◆ Task requirements:
a. Answer these questions from the article on the Florida tuberculosis outbreak:
(i) On what date was AG Holley State Hospital permanently shuttered?
(ii) In what town is AG Holley State Hospital located?
(iii) Of the 3,000 people who had close contact with contagious people in Jacksonville, how many had been found and evaluated for TB infection?
b. List every person named in the article on the Florida tuberculosis outbreak.
c. According to the article on the Florida tuberculosis outbreak, why are there an untold number of Floridians carrying the TB strain?

◆ Text under study:
Florida Gov. Rick Scott (R) has, to be sure, seen his share of scandals. Indeed, his most notable accomplishment in public life before becoming governor was getting caught defrauding the government. It stands to reason that if voters elect an alleged criminal to run a state government, there will be consequences.
But it’s the scope of those consequences that Floridians are still dealing with. The Palm Beach Post’s Stacey Singer published a rather remarkable story over the weekend about a tuberculosis outbreak in Jacksonville — one of the worst anywhere in the U.S. in a generation — and the Scott administration’s dangerous response to the public health emergency.
The reports are a little complicated, but Adam Weinstein’s item on this summarized the story well. Much of it has to do with the AG Holley State Hospital in Lantana, Florida, one of the last public-health facilities in the country that specializes in the treatment of TB victims.
Last spring … the GOP-dominated Legislature voted to shutter the hospital as a cost-saving measure. The state’s governor, former health care executive Rick Scott, signed the bill in April and even pressed for AG Holley’s closure to be moved up six months; the facility was permanently shuttered on July 2.
But what was Scott thinking? According to the Palm Beach Post expose, AG Holley’s closure came after the Centers for Disease Control and Prevention had warned the governor and his state health office in a report that tuberculosis was making a big comeback in the state. That report apparently never made it from those state officials to legislators who had voted to close the TB hospital.
Out of 3,000 people who had close contact with contagious people in Jacksonville, only 253 people had been found and evaluated for TB infection. Three months after the CDC’s warning, Florida officials still hadn’t widely distributed the report — to the public or anyone else — and as a consequence, there are an untold number of Floridians carrying the TB strain.

◆ Source data:
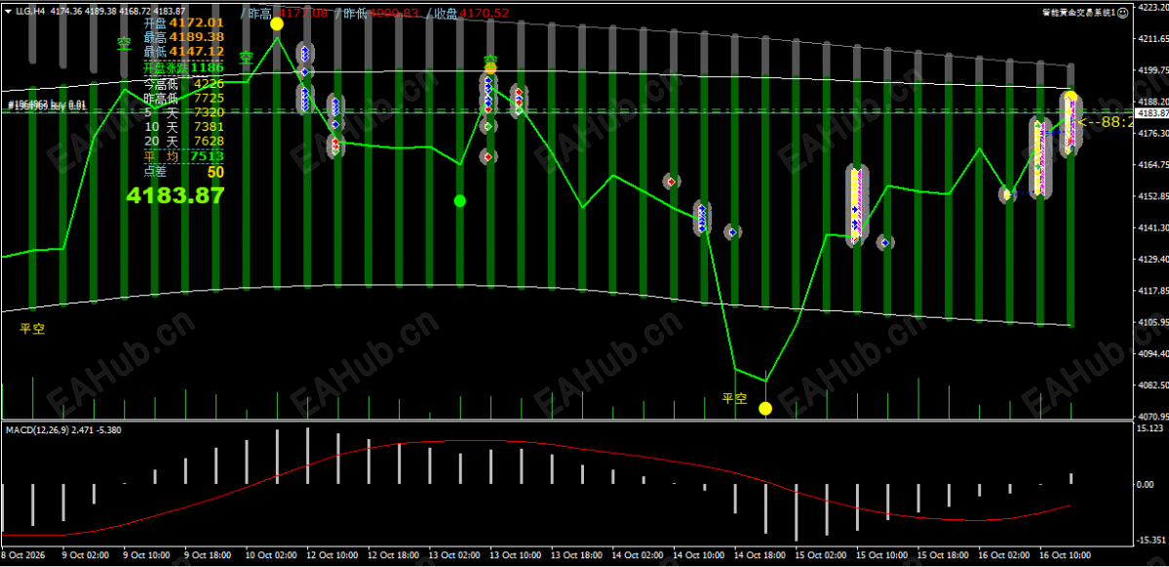The image size is (1169, 567).
Task: Click the lone red arrow trade marker near 14 Oct
Action: [x=672, y=182]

◆ Outputs for the tasks:
a.
(i) July 2
(ii) Lantana, Florida
(iii) 253

b. Rick Scott, Stacey Singer, Adam Weinstein

c. Three months after the CDC's warning, Florida officials still had not widely distributed the report to the public or anyone else. The article presents this failure as the cause.